Untuk menjawab pertanyaan-pertanyaan tadi, aku melakukan perenungan untuk memahami dasar dari pandangan hidup mereka melalui bidang yang kutekuni yakni filsafat timur. Jika dilacak sampai jauh ribuan tahun ke belakang, maka ‘pengetahuan’ merupakan kata kunci dari peradaban India kuno, yang tetap terlembagakan dalam agama dan filsafat yang mereka anut hingga saat ini. Pengetahuan bisa dikatakan adalah segalanya bagi orang India. Menurut mereka, bila orang ingin selamat atau mencapai kelepasan spiritual ia memerlukan pengetahuan; bila ingin bahagia di dunia ia juga membutuhkan pengetahuan, semuanya bergantung pada pengetahuan. Ini benar sekali, jika kita tidak punya ‘pengetahuan’ tapi mencoba hidup di Delhi, rasanya seperti benar-benar hidup di neraka. Cobalah buktikan sendiri kalau tidak percaya.
Kita tentu mengenal stratifikasi masyarakat India atau yang lebih dikenal sistem kasta (cātur-varṇa) dalam Hinduisme. Kita mengenal bahwa kasta Brahmana adalah kasta tertinggi dibandingkan ketiga kasta yang lain. Mengapa ini bisa terjadi? Bukankan kekuasaan ada di tangan kasta Ksatria? Atau kekayaan ada di kasta Vaisya? Walaupun kekuasaan ada di tangan para Ksatria dan kekayaan ada di genggaman Vaisya namun pengetahuan dan kebijaksanaan ada sepenuhnya di tangan kaum Brahmin. Ini menunjukkan superioritas pengetahuan di atas kekuasaan dan kekayaan. Pengetahuan adalah kebijaksanaan, kuasa dan kekayaan sekaligus. Biar bagaimanapun kekuasaan membutuhkan pengetahuan, bagaimana mungkin seseorang berkuasa atau memerintah tanpa dibimbing oleh suatu pengetahuan?; demikian pula halnya dengan hubungan antara kekayaan dan pengetahuan. Dalam kitab Bhagavad Gītā mereka memperkenalkan adanya jalan pengetahuan atau ‘jnāna yoga’ sebagai salah satu dari tiga jalan dalam menjalani hidup.

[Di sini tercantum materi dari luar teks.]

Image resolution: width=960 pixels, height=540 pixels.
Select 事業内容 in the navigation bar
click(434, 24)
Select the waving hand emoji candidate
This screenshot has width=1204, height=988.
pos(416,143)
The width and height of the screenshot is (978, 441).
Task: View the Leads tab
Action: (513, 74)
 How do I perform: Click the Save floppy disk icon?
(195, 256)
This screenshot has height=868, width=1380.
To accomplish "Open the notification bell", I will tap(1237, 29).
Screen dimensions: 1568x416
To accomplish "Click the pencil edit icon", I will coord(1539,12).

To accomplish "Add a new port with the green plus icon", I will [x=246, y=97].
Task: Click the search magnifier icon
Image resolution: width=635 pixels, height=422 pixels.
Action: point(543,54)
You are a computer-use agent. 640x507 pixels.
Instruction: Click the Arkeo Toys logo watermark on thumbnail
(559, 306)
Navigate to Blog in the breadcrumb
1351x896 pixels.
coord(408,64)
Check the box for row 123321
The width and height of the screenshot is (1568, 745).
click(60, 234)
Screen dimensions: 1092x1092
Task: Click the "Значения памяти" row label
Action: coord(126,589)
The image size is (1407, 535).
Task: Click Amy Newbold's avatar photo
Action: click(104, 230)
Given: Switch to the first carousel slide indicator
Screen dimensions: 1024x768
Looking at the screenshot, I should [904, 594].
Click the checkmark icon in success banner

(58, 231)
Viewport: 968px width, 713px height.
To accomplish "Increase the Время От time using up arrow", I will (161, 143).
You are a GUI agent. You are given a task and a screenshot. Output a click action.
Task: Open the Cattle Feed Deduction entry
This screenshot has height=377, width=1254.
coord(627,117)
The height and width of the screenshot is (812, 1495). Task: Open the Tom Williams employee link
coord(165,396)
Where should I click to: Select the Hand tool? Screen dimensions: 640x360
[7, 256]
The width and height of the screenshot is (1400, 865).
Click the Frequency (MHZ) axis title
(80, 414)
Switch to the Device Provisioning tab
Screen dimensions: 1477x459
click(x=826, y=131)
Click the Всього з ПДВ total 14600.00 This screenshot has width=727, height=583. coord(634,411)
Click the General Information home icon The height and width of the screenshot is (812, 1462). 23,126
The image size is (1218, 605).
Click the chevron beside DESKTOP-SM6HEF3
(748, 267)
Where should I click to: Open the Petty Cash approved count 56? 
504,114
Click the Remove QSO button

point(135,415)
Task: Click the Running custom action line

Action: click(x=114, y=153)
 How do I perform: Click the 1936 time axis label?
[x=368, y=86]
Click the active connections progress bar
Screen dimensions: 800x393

Jika dalam Hinduisme begitu lalu bagaimana dengan tradisi Buddhis yang juga berasal dari India? Inti ajaran Buddha memandang bahwa penderitaan (duhkha) adalah suatu yang eksistensial dalam hidup seseorang. Oleh karena itu ajaran ini ingin membantu manusia melenyapkan penderitaan. Apa yang menjadi akar dari segala penderitaan? Buddhisme menjawab ‘kebodohan’ (avidyā). Bagaimana mengatasi hal ini? Tentu saja pertama-tama diawali dengan ‘pengetahuan yang benar’ dan ‘pikiran yang benar’, kemudian diikuti dengan langkah-langkah berikutnya. Sekali lagi ini menunjukkan bahwa pengetahuan dan kebijaksanaan memiliki tempat yang pertama dan utama.
Kedua hal tersebut belum cukup memuaskanku. Aku mencoba melacak lebih jauh kali ini dengan menggunakan penyelidikan pada bahasa yang mereka gunakan. Bahasa bisa dikatakan merupakan suatu konstruksi bagaimana suatu bangsa memandang dunianya. Dalam hal ini aku ingin melihat seberapa pentingnya kata ‘pengetahuan’ itu? Di sini aku memakai ‘A Dictionary English and Sanskrit’ (1851) dari M. Monier Williams. Aku ingin tahu berapa padanan kata untuk kata kerja ‘to know’ dan kata benda ‘knowledge’ dalam bahasa Sanskrta. Mengapa mengambil contoh dari bahasa Sanskrta? Alasannya ialah bahasa ini adalah bahasa India kuno yang menjadi dasar dari bahasa-bahasa India yang ada sekarang.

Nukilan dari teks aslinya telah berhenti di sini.